Steve Chiotakis: Can you believe Thanksgiving is next week? And ’tis the season when millions of us will be devouring some plump, juicy turkey.

Fortune Magazine’s Allan Sloan is looking at some turkeys of his own — or as we like to call ’em, “foul” business dealings. Topping his list? The popular “Cash for Clunkers” program. He’s with us now to talk about that and some other economic failures, in his opinion, of the past year. Good morning, Allan.

Allan Sloan: Good morning, Steve.

Chiotakis: All right, Cash for Clunkers. I mean, I thought, Allan, this brought people into the dealerships, I mean got ’em buying when they had no incentive to do so before. Are you saying it’s a dud?

Sloan: Yeah. Because even though it did in fact increase sales while the program was on, it’s decreased sales that would be happening now. Also, the used car market lost a whole lot of low-end used cars, which increases the price to the people who shop in that market, who are the lower income people, who are the people we’re trying to help.

Chiotakis: All right, next turkey is Citibank and Fibro. I mean, if the U.S. government, i.e. the American taxpayer, owns 34 percent of Citi, right, these are bankers — why didn’t they know better?

Sloan: They sold Fibro energy trading business for a billion dollars under pressure from the government, and they could have easily gotten $1.5 billion probably more if they had been able to sell it freely instead of under the gun. And the reason they sold it, as I’m sure you remember, is that they were going to have to pay some of the people there so much money under their contracts that it would have brough afowl — you should forgive the expression — of the pay czar.

Chiotakis: All right, next turkey is TARP, right, these warrants.

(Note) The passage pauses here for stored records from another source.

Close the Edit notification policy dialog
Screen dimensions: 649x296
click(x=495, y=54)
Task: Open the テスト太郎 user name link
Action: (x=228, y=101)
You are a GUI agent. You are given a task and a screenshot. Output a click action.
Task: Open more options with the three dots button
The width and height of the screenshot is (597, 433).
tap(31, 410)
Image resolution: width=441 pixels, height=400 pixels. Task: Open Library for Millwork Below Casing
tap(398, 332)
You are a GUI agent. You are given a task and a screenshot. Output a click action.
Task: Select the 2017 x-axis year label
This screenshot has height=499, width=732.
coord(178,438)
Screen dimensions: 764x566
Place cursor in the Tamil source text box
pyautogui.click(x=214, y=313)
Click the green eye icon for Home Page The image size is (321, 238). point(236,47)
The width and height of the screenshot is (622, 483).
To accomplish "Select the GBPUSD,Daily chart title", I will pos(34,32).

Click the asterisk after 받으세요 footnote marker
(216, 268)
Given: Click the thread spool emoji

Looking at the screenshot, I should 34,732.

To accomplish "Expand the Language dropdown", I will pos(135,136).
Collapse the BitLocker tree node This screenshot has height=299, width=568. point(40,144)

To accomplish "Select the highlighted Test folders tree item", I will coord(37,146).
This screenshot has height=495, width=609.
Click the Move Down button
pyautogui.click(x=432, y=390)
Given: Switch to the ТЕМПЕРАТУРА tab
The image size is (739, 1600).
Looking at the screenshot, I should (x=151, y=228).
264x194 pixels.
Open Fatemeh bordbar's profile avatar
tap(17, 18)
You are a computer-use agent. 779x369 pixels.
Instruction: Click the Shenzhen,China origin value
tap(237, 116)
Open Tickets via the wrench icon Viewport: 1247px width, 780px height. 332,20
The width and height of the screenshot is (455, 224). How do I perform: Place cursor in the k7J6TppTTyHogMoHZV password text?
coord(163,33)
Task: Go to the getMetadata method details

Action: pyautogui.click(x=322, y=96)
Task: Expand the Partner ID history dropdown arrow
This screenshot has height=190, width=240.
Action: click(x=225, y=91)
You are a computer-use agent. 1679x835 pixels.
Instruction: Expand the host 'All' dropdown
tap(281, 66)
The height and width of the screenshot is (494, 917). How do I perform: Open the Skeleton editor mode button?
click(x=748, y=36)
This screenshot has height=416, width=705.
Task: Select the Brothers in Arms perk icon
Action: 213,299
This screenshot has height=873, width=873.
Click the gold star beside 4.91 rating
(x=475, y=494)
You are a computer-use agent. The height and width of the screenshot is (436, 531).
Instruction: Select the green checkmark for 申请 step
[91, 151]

Sloan: Right. The government got a piece of the action when it made TARP loans to banks. But under the rules, banks have the right ot buy back their piece of the action, which are known as stock purchase warrants, when they repay TARP. So most of the government’s warrants got sold very, very early when the stocks of these banks was only starting to rise. And had they waited, we would have gotten a better price.

Chiotakis: What about future turkeys? More, or fewer turkeys in the future, Allan?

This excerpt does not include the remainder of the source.